Intervention de Patricia Schillinger

Réunion du 5 octobre 2010 à 14h30
Démocratie sociale — Suite de la discussion et adoption des conclusions modifiées du rapport d'une commission mixte paritaire

Photo de Patricia SchillingerPatricia Schillinger :

Monsieur le président, monsieur le ministre, mes chers collègues, nous voici réunis une nouvelle fois autour de ce texte qui prévoit de mesurer l’audience des syndicats dans les TPE, texte important puisqu’il concerne 4 millions de salariés.

La première lecture de ce projet de loi par le Sénat, en juin dernier, avait abouti, à notre grand regret, à un texte a minima. En effet, le texte avait déjà été raboté : l’échelon local pour les commissions paritaires, ainsi que le caractère obligatoire de l’instauration de celles-ci, avait été supprimé. En outre, l’accès aux TPE avait été interdit aux élus de ces commissions, sauf accord du patron.

Or, en juin dernier, lors de l’examen du projet de loi par la commission des affaires sociales de l’Assemblée nationale, de nombreux députés de la majorité ont donné raison au MEDEF en supprimant tout simplement l’article 6, et ce contre l’avis du Gouvernement. Mais supprimer les commissions paritaires régionales, c’est vider la loi d’une grande partie de sa portée, bref de son sens même.

Aujourd'hui, on a envie de dire : « Tout ça pour ça ! »

On ne peut que reprocher au MEDEF et à la CGPME de manquer, une fois de plus, à leur parole. Ce texte n’honore pas l’accord passé entre les partenaires sociaux en avril 2008. Sans ces commissions paritaires, on ne voit pas comment on pourrait assister au développement d’un véritable dialogue social dans les TPE.

Ce texte était le fruit de discussions approfondies et traduisait l’équilibre auquel étaient parvenus les partenaires sociaux. Rompre cet équilibre reviendrait à envoyer un signal très négatif aux salariés des TPE.

La tournure qu’a prise l’examen de ce texte renvoie à une vision archaïque de la démocratie sociale ! Mais cela n’a pas de quoi nous surprendre de la part du MEDEF ! D’ailleurs, n’a-t-il pas été considéré, au cours de ces dernières années, comme une organisation très archaïque ?

La suppression de l’article 6 traduit donc le retard de la France en matière de dialogue social. C’est un véritable échec, et le MEDEF n’a pas de quoi s’en réjouir.

Au fil de l’évolution de ce texte, on a pu voir combien les organisations patronales étaient divisées, avec un MEDEF incapable de mener à bien une négociation. Il constitue un véritable facteur de blocage.

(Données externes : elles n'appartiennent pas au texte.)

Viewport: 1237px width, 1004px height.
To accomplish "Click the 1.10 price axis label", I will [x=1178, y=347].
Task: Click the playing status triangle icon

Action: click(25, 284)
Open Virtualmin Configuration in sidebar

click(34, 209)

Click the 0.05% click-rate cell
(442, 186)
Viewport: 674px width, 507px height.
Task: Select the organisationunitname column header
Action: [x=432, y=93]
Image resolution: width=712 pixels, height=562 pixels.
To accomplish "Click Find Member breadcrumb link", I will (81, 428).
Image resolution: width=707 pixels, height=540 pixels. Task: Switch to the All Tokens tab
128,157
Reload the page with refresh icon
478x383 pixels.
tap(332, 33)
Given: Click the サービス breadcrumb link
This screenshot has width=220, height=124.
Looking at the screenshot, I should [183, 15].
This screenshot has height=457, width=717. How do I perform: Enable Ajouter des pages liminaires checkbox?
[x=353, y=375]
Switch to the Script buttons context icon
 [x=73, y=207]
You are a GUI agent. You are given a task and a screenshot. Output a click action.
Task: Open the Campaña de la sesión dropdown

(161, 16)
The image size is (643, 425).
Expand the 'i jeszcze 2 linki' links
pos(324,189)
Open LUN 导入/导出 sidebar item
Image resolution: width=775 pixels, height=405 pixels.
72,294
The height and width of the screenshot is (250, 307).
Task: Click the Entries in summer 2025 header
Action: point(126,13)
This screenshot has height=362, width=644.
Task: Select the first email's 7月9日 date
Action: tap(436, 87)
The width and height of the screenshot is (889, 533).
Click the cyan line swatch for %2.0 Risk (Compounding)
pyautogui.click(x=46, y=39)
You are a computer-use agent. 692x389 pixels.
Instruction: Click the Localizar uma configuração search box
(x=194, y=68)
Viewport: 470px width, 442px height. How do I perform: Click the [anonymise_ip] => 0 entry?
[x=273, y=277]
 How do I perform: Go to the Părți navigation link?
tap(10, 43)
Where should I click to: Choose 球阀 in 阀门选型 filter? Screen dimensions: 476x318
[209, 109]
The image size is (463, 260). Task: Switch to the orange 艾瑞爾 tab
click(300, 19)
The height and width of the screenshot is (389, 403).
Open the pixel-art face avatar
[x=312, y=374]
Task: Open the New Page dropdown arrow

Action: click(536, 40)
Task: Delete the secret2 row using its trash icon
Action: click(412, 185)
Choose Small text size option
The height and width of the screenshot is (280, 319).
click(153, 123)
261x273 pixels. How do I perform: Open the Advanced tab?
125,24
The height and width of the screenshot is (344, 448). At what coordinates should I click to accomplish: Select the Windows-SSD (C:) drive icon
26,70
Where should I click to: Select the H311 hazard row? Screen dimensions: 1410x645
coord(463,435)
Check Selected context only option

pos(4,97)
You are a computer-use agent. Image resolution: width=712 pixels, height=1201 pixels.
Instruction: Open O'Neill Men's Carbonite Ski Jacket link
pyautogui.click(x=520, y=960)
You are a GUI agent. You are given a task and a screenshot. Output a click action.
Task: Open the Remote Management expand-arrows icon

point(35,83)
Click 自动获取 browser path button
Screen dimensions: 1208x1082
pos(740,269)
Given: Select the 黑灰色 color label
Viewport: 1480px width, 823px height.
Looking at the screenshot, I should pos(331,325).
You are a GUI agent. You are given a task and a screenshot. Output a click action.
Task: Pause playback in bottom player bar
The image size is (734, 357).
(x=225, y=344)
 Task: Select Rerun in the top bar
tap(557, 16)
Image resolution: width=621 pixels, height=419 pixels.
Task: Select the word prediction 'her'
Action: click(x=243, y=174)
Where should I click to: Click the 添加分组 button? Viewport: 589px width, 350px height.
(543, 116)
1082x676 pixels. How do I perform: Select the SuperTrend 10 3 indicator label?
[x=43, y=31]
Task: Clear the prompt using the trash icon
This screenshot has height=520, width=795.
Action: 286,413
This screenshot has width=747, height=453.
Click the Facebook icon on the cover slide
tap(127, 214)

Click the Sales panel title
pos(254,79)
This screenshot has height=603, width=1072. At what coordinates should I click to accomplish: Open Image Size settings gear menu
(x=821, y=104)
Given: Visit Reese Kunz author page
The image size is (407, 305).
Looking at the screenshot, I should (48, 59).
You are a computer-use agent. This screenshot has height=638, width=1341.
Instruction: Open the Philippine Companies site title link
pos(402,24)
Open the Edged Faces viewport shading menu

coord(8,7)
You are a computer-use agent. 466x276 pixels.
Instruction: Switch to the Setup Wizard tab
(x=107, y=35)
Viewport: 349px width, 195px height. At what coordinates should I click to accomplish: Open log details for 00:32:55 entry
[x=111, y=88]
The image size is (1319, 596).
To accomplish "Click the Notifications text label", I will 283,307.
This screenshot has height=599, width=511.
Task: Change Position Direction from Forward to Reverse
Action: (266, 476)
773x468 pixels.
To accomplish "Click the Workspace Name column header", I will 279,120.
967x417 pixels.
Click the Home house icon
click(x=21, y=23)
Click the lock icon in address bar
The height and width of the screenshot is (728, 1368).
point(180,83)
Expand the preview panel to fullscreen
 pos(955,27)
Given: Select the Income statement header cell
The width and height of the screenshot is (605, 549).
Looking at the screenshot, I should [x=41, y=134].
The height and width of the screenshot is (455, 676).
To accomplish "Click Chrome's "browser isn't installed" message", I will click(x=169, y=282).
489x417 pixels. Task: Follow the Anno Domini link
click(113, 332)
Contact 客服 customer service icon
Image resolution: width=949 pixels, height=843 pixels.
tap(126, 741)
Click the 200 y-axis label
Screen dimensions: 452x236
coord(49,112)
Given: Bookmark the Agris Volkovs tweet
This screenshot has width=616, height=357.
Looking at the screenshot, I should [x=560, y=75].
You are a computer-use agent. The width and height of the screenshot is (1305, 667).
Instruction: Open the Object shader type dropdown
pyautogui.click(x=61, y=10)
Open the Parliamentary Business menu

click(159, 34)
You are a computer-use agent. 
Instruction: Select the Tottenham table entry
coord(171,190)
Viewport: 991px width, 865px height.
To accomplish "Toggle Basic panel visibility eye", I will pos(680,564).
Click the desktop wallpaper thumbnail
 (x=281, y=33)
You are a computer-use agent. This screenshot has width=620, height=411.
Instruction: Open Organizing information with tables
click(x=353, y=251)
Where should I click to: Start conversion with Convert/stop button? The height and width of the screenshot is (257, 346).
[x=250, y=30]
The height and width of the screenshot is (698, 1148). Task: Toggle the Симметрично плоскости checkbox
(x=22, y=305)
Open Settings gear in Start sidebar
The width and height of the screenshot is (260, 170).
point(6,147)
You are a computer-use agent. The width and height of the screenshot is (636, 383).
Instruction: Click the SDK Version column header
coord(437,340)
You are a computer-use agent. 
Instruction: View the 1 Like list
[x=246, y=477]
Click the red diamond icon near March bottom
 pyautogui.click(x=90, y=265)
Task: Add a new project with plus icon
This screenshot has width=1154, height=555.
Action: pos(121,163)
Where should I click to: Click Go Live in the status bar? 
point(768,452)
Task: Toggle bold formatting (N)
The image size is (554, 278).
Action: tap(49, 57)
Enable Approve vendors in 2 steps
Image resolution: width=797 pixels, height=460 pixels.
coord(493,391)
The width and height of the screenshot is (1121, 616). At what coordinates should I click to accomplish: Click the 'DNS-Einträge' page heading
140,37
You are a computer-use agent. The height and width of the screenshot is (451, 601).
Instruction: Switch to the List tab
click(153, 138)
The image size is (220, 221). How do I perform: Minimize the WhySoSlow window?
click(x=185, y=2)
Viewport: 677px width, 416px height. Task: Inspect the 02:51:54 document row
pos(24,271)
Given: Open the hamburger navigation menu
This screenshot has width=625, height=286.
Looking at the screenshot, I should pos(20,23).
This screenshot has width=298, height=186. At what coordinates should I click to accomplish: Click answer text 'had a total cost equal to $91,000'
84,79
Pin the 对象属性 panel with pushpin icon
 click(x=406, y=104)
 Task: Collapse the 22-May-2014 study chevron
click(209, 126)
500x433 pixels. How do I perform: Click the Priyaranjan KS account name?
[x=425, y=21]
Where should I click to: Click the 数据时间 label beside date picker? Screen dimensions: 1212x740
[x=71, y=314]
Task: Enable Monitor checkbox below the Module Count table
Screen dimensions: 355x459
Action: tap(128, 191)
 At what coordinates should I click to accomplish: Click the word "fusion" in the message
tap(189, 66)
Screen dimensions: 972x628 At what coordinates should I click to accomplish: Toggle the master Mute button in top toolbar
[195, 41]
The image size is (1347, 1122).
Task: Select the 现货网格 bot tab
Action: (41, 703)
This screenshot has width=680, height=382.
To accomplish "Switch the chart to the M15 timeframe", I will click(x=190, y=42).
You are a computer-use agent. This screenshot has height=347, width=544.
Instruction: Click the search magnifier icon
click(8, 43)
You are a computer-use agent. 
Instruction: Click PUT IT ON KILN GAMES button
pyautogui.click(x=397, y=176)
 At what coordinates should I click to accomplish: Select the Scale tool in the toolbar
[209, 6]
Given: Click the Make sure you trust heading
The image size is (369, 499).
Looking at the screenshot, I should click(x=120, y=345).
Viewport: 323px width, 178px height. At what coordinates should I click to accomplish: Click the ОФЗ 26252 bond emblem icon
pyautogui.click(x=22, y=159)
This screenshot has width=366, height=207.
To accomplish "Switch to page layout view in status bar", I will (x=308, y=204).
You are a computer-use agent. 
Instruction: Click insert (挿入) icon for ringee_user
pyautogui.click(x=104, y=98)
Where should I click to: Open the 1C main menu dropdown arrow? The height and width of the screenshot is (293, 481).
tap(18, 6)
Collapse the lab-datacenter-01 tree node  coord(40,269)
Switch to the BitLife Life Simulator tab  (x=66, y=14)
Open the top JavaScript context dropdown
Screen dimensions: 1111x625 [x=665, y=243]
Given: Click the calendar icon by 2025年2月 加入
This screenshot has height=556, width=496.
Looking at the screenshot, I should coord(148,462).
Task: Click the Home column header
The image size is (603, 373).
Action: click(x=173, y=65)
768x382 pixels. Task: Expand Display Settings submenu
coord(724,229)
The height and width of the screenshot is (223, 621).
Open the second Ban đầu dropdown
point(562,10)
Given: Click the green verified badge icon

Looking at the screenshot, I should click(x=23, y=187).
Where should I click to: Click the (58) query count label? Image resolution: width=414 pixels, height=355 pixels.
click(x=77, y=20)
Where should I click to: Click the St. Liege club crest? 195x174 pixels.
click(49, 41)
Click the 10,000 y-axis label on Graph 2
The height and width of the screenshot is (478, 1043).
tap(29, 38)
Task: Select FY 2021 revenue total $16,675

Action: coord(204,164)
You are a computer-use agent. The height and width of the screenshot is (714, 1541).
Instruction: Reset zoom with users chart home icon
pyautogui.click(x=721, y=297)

Les difficultés de l’action collective patronale observées aujourd'hui ne sont que le reflet d’une pluralité de la représentation patronale. Cela montre qu’il n’y a pas un intérêt commun des entreprises. Bien souvent, les TPE sont étranglées par les grandes entreprises ; les salariés sont, autant que les dirigeants des TPE, victimes de cette situation.

Cette pluralité d’organisations a pour conséquence différentes positions des chefs d’entreprise : ceux qui recherchent un compromis avec les syndicats et ceux qui ne souhaitent pas maintenir un dialogue social.

Cette dispersion du patronat explique l’adoption de positions ambiguës, voire des retours en arrière dans les négociations, comme c’est le cas avec ce texte. Ces positions, qui sont souvent changeantes dans les négociations – si négociation il y a ! – freinent la mise en œuvre des textes négociés. La division et la concurrence entre ces organisations patronales polluent le dialogue social ; je tiens à le préciser, c’est une particularité de la France au sein de l’Europe.

Contrairement à certains pays européens, le patronat français n’a pas saisi l’occasion d’engager une réforme de la régulation sociale. Le fait que le nombre d’affaires portées devant les prud’hommes ne diminue pas depuis dix ans illustre la part d’incivilité et d’inculture qui persiste dans les pratiques patronales.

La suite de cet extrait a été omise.